GENERAL THORACIC SURGERY |
From the Department of Internal Medicine, Divisions of Cardiology,a and Pulmonary and Critical Care Medicine,b and the Department of Surgery, Section of Thoracic Surgery,c University of Michigan, Ann Arbor, Mich.
Address for reprints: David S. Bach, MD, University of Michigan, L3119 Womens0273, 1500 E. Medical Center Dr, Ann Arbor, MI 48109-0273 (E-mail: dbach{at}umich.edu).
Background: Lung volume reduction surgery has been proposed as a bridge to lung transplantation and as definitive therapy for advanced chronic obstructive lung disease. However, patient selection criteria and optimal preoperative assessment have not been clearly defined.

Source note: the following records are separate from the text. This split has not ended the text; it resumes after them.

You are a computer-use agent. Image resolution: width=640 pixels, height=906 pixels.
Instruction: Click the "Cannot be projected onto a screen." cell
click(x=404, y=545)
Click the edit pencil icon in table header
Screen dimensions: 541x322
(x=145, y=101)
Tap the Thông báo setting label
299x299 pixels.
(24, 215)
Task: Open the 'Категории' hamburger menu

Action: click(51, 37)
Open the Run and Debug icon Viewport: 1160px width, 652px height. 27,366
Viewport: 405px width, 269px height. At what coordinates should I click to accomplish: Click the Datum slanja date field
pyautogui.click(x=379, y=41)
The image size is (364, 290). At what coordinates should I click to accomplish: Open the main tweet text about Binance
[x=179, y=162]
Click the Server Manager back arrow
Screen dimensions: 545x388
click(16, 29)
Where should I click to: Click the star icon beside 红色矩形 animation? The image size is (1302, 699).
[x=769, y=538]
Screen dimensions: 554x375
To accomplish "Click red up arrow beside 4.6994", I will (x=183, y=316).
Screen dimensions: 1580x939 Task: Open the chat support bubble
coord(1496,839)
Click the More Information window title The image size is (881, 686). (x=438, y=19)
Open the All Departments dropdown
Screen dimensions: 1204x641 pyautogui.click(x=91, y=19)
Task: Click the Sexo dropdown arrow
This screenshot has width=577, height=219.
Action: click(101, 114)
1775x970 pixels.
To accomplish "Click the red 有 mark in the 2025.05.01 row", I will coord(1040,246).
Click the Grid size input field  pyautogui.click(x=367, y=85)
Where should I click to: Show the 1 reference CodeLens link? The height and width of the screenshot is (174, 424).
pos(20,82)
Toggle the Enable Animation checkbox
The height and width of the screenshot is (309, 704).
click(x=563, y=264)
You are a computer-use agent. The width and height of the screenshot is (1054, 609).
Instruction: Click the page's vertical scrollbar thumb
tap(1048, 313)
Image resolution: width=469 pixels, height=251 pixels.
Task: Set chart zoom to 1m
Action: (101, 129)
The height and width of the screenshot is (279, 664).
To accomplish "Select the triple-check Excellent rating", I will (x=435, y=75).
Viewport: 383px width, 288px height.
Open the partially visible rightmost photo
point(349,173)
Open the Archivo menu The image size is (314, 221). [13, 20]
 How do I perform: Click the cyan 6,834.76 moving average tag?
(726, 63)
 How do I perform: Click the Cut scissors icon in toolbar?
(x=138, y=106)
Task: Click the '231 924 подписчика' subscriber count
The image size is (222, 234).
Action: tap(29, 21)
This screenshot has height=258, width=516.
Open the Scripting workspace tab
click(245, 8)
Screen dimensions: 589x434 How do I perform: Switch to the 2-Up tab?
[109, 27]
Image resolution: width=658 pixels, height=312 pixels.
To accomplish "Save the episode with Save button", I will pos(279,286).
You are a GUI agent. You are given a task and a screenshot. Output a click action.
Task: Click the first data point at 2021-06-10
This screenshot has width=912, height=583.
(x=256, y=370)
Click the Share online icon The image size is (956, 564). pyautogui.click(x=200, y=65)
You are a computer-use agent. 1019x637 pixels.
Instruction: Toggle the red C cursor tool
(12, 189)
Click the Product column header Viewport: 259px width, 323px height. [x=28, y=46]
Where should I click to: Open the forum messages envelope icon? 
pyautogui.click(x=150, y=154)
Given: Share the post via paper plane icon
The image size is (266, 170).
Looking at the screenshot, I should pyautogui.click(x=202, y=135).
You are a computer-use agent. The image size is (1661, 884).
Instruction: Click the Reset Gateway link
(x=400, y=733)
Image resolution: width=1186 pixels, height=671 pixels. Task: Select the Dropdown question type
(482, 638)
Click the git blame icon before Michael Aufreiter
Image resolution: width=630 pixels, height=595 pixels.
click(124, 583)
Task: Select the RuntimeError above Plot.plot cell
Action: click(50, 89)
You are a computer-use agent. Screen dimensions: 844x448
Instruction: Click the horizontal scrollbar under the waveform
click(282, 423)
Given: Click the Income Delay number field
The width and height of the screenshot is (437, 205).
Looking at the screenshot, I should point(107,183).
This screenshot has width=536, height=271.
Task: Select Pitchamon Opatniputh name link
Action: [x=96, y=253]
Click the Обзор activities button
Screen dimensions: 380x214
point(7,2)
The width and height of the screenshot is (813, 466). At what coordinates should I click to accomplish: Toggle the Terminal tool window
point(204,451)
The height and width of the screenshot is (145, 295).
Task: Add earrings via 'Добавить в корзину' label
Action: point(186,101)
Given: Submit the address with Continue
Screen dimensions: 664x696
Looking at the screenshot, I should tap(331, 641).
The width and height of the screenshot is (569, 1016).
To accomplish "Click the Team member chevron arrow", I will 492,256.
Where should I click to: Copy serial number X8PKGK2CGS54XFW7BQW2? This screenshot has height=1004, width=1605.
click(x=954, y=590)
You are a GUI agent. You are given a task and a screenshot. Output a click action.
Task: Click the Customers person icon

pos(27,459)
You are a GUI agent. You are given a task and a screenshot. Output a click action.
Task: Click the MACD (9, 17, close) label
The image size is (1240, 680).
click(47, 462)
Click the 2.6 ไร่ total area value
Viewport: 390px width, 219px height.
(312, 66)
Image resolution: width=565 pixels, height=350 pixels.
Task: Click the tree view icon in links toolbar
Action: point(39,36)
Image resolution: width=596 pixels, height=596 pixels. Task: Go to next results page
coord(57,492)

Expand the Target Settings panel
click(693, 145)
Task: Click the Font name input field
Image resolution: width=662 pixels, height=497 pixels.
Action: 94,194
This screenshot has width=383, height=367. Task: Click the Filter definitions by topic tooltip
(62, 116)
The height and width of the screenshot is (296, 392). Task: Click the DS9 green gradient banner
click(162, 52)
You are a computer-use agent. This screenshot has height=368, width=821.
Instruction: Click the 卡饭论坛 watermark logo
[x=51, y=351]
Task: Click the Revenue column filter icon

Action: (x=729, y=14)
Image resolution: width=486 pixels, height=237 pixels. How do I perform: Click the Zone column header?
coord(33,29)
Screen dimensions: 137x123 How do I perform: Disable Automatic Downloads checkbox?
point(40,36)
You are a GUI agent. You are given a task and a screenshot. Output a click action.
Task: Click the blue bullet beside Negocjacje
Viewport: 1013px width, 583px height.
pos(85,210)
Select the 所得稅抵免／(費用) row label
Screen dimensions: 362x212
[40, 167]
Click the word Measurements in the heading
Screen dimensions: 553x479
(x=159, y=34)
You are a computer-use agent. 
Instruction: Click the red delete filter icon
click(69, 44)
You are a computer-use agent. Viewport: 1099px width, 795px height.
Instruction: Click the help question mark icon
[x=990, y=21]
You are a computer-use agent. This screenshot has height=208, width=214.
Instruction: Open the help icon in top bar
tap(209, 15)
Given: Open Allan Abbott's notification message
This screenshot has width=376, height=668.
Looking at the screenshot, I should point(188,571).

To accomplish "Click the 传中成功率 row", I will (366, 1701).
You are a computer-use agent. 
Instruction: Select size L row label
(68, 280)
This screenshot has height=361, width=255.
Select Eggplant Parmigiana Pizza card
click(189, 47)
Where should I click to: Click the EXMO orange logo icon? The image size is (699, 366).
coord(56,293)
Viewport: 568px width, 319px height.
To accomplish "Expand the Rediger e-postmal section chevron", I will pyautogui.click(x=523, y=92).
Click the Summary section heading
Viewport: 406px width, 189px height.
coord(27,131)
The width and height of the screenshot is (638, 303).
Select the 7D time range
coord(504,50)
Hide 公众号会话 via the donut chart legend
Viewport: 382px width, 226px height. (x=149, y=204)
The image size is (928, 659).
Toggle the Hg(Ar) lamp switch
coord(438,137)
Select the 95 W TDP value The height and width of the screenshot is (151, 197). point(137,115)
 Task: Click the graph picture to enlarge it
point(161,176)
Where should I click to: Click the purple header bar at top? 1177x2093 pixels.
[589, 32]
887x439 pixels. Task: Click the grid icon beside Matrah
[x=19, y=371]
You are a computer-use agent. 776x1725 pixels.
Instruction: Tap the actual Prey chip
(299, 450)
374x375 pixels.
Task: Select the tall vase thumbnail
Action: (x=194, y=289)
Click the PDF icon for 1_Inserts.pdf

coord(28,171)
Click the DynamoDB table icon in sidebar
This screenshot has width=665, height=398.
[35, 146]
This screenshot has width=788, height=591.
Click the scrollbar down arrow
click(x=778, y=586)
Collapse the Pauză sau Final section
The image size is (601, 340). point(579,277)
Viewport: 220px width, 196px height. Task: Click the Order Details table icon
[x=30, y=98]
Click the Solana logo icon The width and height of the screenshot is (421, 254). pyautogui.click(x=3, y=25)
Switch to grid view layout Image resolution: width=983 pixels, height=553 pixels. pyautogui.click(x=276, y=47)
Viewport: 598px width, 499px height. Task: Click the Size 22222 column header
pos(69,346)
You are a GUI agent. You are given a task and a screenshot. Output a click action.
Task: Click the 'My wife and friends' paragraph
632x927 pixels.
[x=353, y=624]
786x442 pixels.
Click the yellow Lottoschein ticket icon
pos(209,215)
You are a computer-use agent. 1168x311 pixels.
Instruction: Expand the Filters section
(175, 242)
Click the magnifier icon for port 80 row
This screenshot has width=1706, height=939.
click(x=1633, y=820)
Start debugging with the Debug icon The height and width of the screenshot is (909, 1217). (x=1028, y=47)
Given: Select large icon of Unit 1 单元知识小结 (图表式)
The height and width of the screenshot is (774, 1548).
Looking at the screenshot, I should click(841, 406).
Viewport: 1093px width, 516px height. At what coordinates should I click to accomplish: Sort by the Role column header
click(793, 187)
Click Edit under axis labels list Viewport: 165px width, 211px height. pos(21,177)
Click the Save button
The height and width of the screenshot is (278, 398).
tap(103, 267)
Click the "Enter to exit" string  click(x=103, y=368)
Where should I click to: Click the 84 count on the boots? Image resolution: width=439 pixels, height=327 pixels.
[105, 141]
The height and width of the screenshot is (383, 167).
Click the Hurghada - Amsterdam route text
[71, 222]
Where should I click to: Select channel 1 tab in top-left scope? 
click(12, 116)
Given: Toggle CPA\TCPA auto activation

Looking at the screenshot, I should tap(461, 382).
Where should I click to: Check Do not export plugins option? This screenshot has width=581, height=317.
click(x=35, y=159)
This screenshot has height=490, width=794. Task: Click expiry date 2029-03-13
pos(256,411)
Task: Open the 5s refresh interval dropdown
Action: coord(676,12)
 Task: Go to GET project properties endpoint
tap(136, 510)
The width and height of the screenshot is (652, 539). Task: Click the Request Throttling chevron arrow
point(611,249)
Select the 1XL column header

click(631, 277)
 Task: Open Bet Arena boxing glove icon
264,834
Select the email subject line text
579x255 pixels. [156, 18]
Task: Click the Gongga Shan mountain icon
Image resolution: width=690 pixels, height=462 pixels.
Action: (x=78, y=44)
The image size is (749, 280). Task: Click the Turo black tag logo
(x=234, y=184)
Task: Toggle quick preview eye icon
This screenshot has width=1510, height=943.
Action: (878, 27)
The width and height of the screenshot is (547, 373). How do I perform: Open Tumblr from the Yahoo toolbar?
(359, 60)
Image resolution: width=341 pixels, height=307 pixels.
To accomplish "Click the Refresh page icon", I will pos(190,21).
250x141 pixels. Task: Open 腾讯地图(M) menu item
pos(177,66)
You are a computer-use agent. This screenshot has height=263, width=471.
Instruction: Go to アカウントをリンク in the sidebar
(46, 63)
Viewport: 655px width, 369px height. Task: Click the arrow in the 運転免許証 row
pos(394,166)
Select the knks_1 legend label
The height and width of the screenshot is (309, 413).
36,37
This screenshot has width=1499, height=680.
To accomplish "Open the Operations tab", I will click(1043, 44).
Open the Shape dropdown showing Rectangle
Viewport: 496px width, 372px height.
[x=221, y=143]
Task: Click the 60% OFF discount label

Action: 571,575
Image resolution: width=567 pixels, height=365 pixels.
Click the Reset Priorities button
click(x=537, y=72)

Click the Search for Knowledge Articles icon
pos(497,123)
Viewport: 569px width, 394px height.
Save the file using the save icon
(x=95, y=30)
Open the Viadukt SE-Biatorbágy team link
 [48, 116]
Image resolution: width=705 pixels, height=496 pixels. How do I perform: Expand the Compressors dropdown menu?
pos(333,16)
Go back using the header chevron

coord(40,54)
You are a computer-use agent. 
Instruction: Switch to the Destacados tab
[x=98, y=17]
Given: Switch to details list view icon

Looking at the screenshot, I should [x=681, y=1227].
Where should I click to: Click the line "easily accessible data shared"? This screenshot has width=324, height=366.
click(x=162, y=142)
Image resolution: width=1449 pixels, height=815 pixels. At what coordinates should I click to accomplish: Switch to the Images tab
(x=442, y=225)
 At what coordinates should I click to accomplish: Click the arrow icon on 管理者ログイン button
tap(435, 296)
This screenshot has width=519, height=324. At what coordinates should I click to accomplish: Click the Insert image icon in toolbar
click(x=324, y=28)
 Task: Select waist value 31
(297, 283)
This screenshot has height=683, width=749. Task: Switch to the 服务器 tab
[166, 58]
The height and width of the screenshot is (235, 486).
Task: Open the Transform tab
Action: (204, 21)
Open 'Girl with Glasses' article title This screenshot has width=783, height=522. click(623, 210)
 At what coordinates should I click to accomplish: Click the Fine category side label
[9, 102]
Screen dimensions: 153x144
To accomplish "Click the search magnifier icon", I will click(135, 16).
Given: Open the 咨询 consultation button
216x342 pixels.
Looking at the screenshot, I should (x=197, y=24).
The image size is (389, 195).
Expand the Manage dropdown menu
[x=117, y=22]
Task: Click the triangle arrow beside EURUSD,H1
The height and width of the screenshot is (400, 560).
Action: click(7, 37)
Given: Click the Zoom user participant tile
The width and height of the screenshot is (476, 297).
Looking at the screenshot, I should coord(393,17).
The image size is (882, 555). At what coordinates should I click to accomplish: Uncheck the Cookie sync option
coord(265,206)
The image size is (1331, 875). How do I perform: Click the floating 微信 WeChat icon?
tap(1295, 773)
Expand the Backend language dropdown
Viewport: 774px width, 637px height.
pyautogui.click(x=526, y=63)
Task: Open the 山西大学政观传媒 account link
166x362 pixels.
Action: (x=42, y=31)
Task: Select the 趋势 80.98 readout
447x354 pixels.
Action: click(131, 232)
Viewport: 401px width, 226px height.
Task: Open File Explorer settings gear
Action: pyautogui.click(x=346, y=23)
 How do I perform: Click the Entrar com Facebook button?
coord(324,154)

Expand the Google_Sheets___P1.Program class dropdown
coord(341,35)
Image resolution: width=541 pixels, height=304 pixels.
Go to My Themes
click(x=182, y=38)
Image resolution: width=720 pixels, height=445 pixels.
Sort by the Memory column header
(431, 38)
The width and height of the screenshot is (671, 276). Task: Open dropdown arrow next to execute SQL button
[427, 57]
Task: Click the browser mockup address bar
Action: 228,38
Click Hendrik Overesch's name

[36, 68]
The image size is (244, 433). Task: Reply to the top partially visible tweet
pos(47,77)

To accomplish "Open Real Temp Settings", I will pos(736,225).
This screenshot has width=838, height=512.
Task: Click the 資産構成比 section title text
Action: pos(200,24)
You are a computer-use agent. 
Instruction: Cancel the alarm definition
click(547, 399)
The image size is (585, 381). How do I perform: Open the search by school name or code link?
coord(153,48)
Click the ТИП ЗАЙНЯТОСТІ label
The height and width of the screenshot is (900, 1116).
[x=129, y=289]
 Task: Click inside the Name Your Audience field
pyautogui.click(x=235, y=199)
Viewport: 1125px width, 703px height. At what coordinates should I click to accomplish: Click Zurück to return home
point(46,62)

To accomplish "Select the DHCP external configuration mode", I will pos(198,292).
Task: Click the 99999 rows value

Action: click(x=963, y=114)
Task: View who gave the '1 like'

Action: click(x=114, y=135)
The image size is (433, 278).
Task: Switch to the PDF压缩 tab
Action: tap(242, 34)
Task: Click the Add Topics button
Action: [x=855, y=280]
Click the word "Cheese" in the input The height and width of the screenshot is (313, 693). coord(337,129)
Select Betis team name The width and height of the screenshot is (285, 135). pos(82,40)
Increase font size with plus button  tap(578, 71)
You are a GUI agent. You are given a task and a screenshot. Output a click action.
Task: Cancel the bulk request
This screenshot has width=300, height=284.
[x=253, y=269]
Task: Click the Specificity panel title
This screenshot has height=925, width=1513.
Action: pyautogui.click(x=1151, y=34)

Objective: We investigated the feasibility, safety, and value of dobutamine stress echocardiography as a predictor of major early cardiac events in patients who underwent lung volume reduction surgery.
Methods: The study population consisted of 46 patients (21 men and 25 women, mean age 59 ± 9 years) who underwent dobutamine stress echocardiography (maximum dose 40 µg · kg1 · min1 plus atropine if needed) 180 days or less before lung volume reduction surgery. Adverse cardiac events were prospectively defined and tabulated during hospitalization after the operation and at subsequent outpatient visits.
Results: Dobutamine stress echocardiography was interpretable in 45 of 46 (98%) patients. There were no adverse events during testing. The studies revealed normal left ventricular systolic function at rest in all patients and normal right ventricular function in all patients but one. Thirteen patients had right ventricular enlargement. Estimated right ventricular systolic pressure was mildly elevated (>40 mm Hg) in 5 patients. Four patients (9%) had stress tests positive for ischemia. There were no perioperative deaths. Follow-up was available for 44 of 45 patients at a duration of 20.0 ± 7.0 months. Two major adverse cardiac events occurred in the same patient in whom the results of dobutamine stress echocardiography were positive for ischemia (positive predictive value 25%, 95% confidence interval 0% to 83%; negative predictive value 100%, 95% confidence interval 90 to 100%).
Conclusion: Despite end-stage chronic obstructive lung disease and poor ultrasound windows, dobutamine stress echocardiography is feasible and safe in patients undergoing evaluation for lung volume reduction surgery. It yields important information on right and left ventricular function and has an excellent negative predictive value for early and late adverse cardiac events.